Short exercise:
Quote the listing word for word, from the line containing "You are a computer-use" through the end of the listing, including both ends. Leave the pictures out of your answer.

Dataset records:
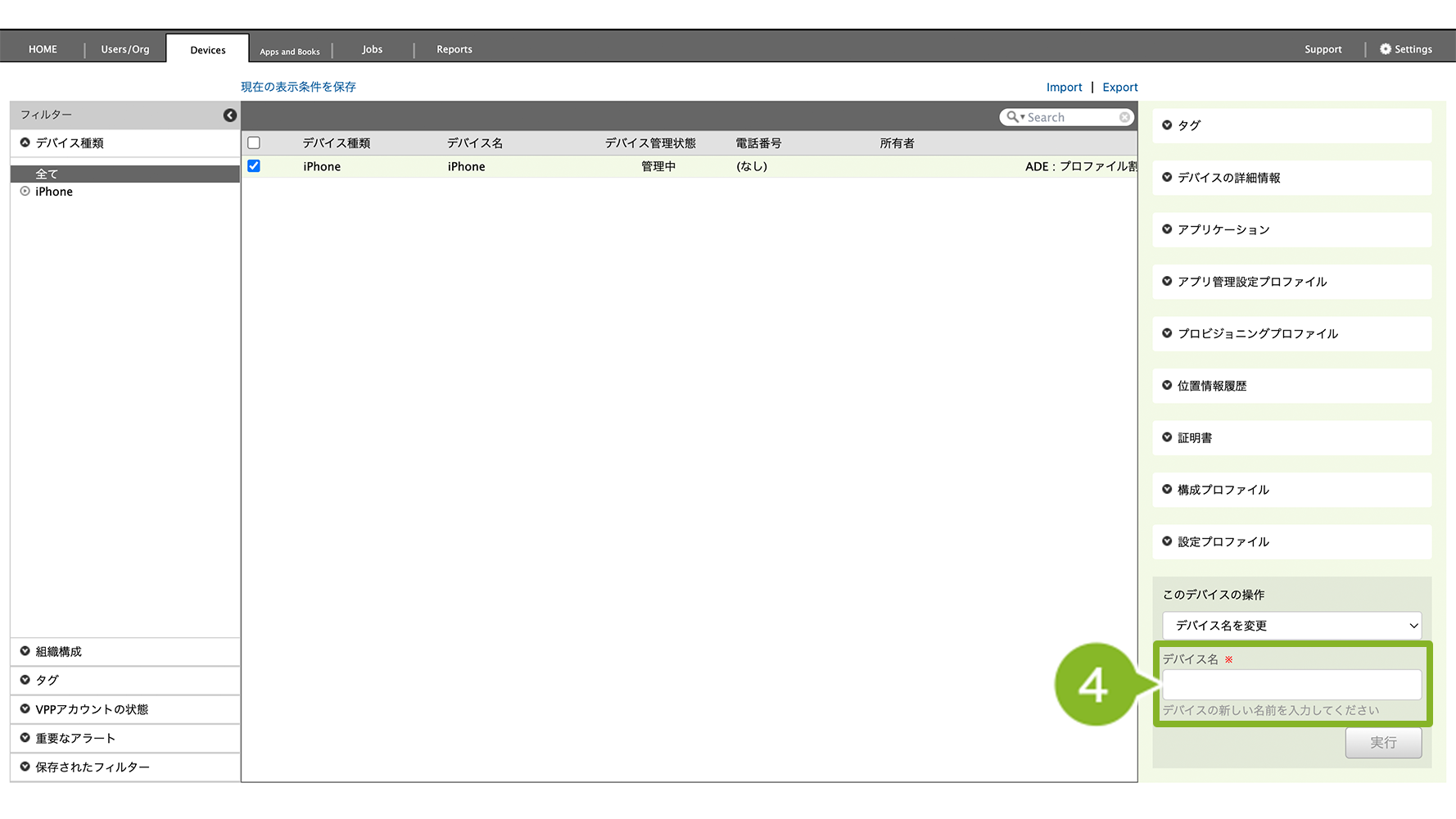The height and width of the screenshot is (819, 1456).
Task: Expand the デバイスの詳細情報 section
Action: coord(1167,178)
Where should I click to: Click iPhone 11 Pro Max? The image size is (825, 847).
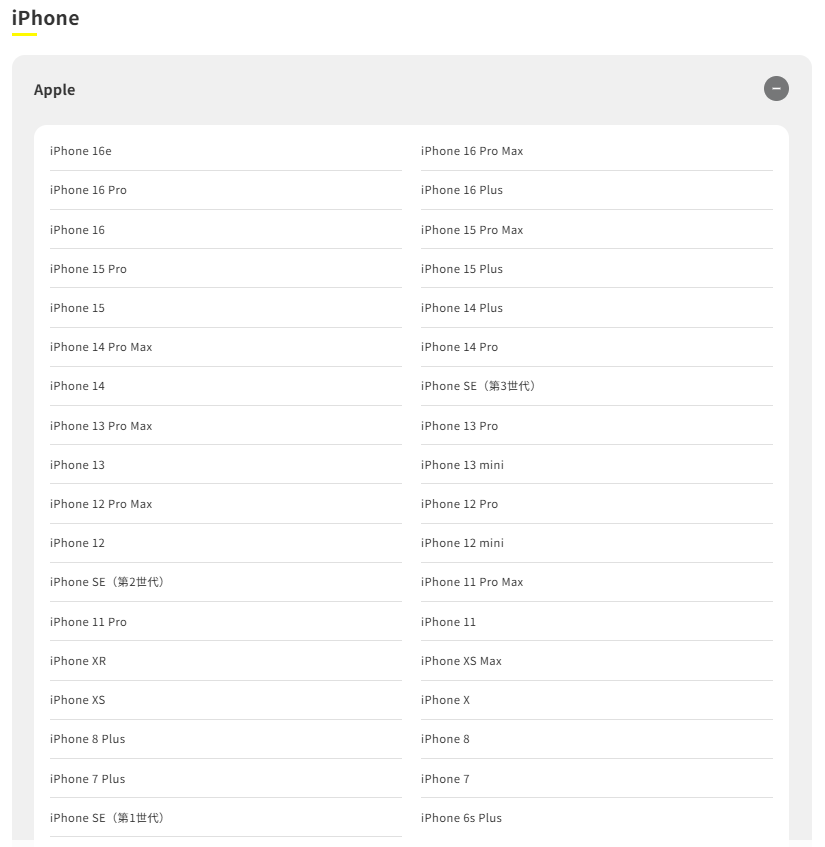(472, 582)
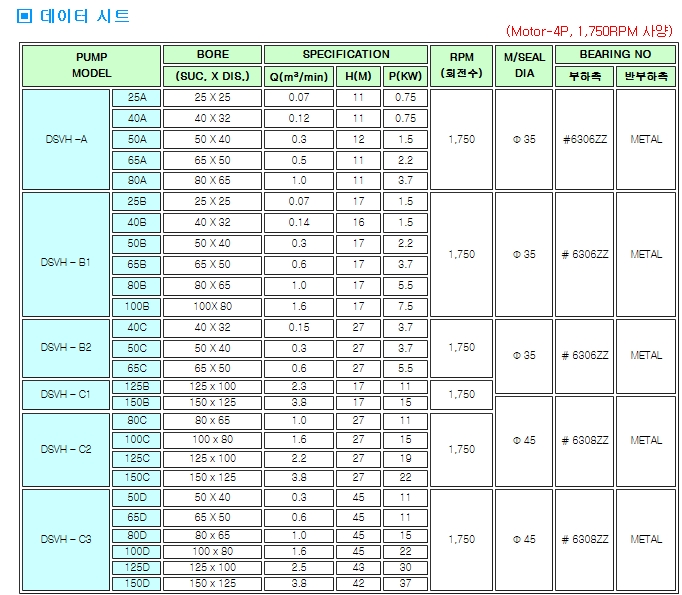This screenshot has height=595, width=682.
Task: Click the BEARING NO header
Action: coord(614,54)
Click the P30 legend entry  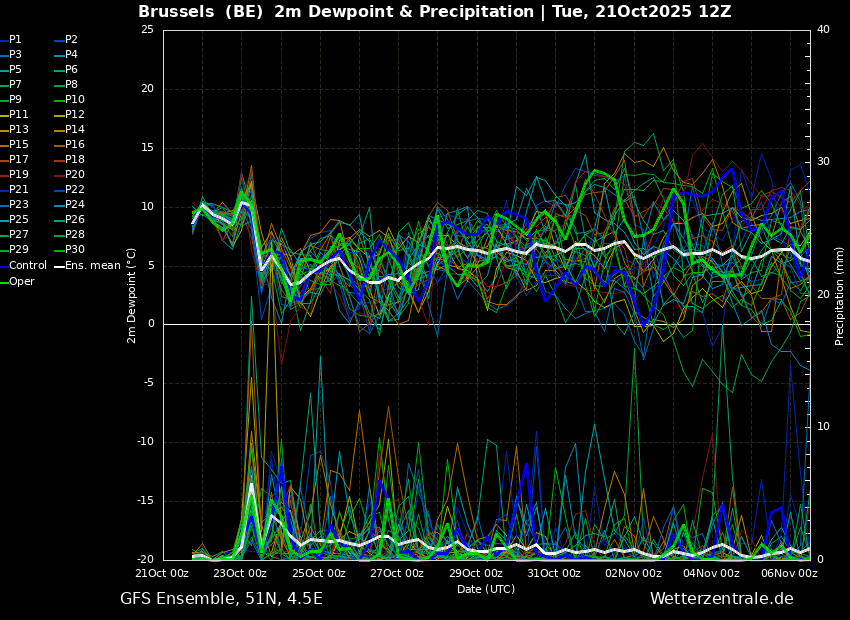(75, 250)
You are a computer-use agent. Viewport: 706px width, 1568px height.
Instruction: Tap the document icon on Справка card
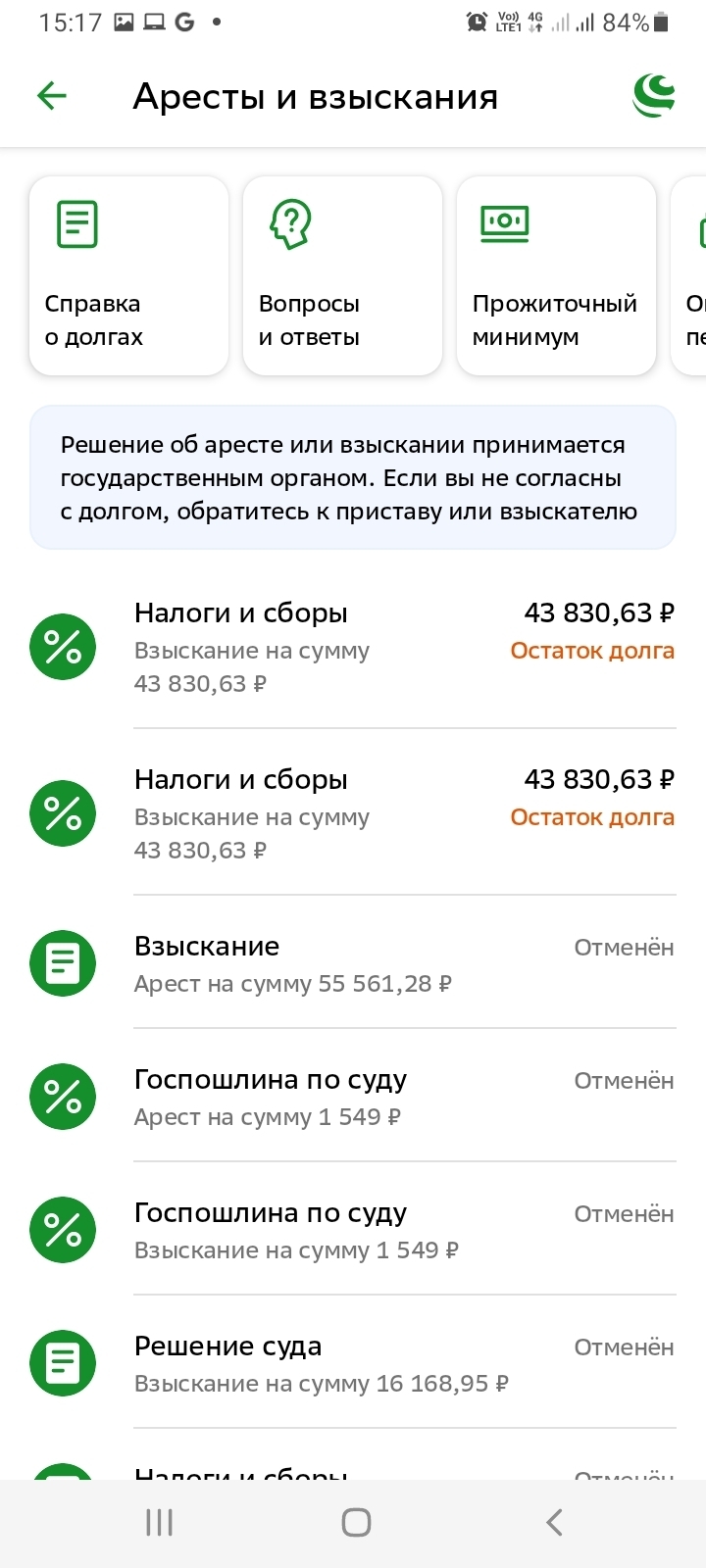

Answer below:
You are a computer-use agent. Viewport: 706px width, 1568px height.
Instruction: Tap the document icon on Справка card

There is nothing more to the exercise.